Document segment.
Chopping Damage

me2

Joined
Oct 11, 2003
Messages
5,102
In a recent video of some damage while chopping, a participant referenced something called Unsupported Chopping Phenomenon. They mentioned some more information might be available from the Beckerheads. I'm curious about this phenomenon, and was wondering if anyone here has heard of it or experienced it when using their large choppers? I have not had the characteristic half moon fractures happen on any large blades I use, so cannot comment on it first hand. If anyone has had it happen, can you suggest a method for perhaps replicating it, just to give my large blades a test before taking them out of the back yard? The worst damage I've seen is some edge deformation from pin knots and an occasional accidental impact with a rock while cutting close to the ground. The kind of damage described is much more severe, extending well into the primary grind.
 
I think that "Unsupported chopping" means chopping without stabilizing the cant of the edge as it strikes. Basically not gripping the handle tightly enough to keep edge straight as it chops. This allows the edge to twist while in the media, which can cause a torsion break in the edge it self from lateral stress on a narrow portion of the blade. I could be totally wrong though. It wouldn't be the first time and wont be the last.

Data block.

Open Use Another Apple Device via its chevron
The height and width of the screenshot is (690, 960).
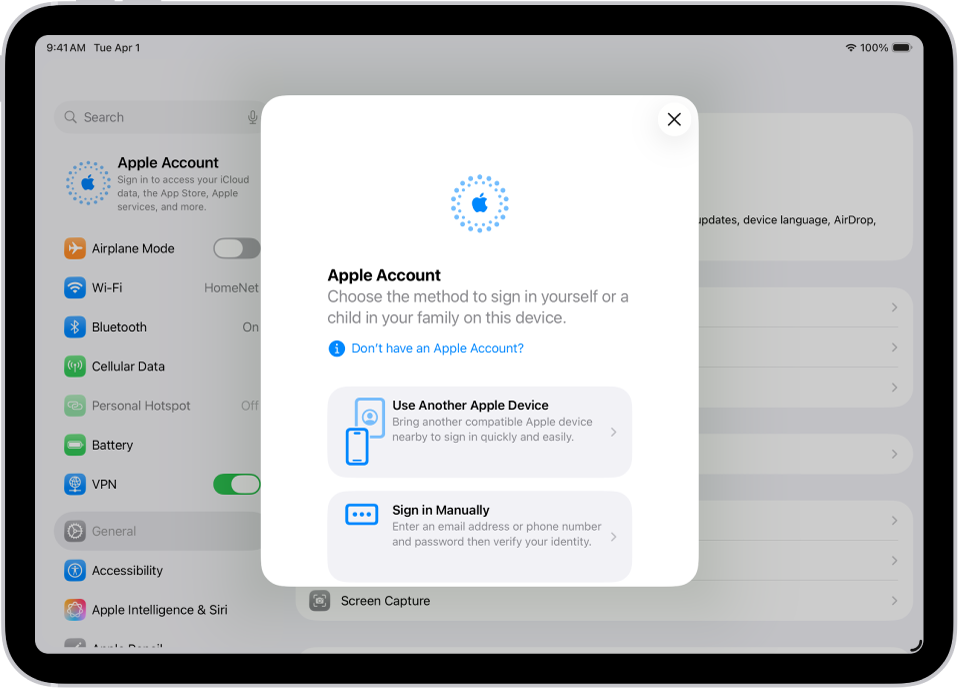614,431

Exercise instructions.
1. Print the passage of the chopping damage thread starting at "I think that" and ending at "be the last.".
2. In the chopping damage thread, recast the paragraph beginning "I think that "Unsupported chopping" means" as a short bulleted list that keeps its main points.
3. Resume the chopping damage thread after its final sentence.
The listing comes from a different source.

Answers for this exercise.
1.
I think that "Unsupported chopping" means chopping without stabilizing the cant of the edge as it strikes. Basically not gripping the handle tightly enough to keep edge straight as it chops. This allows the edge to twist while in the media, which can cause a torsion break in the edge it self from lateral stress on a narrow portion of the blade. I could be totally wrong though. It wouldn't be the first time and wont be the last.

2.
- The writer thinks "unsupported chopping" means chopping without stabilizing the cant of the edge as it strikes.
- In practice, this means not gripping the handle tightly enough to keep the edge straight.
- The edge can then twist in the media, and lateral stress on a narrow part of the blade can cause a torsion break in the edge.
- The writer admits this could be wrong.

3.
I had it happen on a Golok a few years back. I was chopping a fairly small branch on a dead Hemlock tree(very hard wood) i came away with just what you describe a halfmoon chunk missing out of the edge.

I'm told it comes from holding the knife too loosely in the hand. Allowing it to twist on impact.

That being said I have been chopping stuff with big knives since I was a kid and this is the only time it happened to me. Once in forty-five years in extremely hard dead Hemlock.

I do not know what if any influence edge geometry and hardness has on the phenomenon.
 
Yeah,

What Silverthorne said! I missed his post,

Not sure about the Jock-Strap part.

But it couldn't hurt, maybe out of Kevlar in case of a bad swing.
 
it can happen if you're chopping into twisted grain -- like a knot or a fork -- when the thing you are chopping into moves as you're cutting, which can make the knife twist in the cut as you're pulling it back out (on the off chance you didn't cut all the way through)
 
As it was described, I dont think a hand can hold a large knife steady enough. Also, as it was described, any knife can suffer from this phenomenon, regardless of geometry or wood type.

What type of golok was it? Were you able to get a locally made leaf spring version? I've always liked those, though I've never been anywhere to get one.
 
Correct me if I am wrong but if the blade shears like its got a bite out of it, is this not a heat treat issue? IE if the blade drifts in the wood then it should bend, not break. Ideally it should spring back after the bend.

Have had an issue with machetes bending because of drifting with the wood grain. Basically the edge follows the wood grain and combined with the force of the chop it bends out the edge. Also have had just bad swings that deflected causing the edge/blade to bend all together.

The half moon issues has to do with torsional rigidity. Either its bending at the edge, basically meaning the buried edge is the source of the torsion, or its from the spine/handle.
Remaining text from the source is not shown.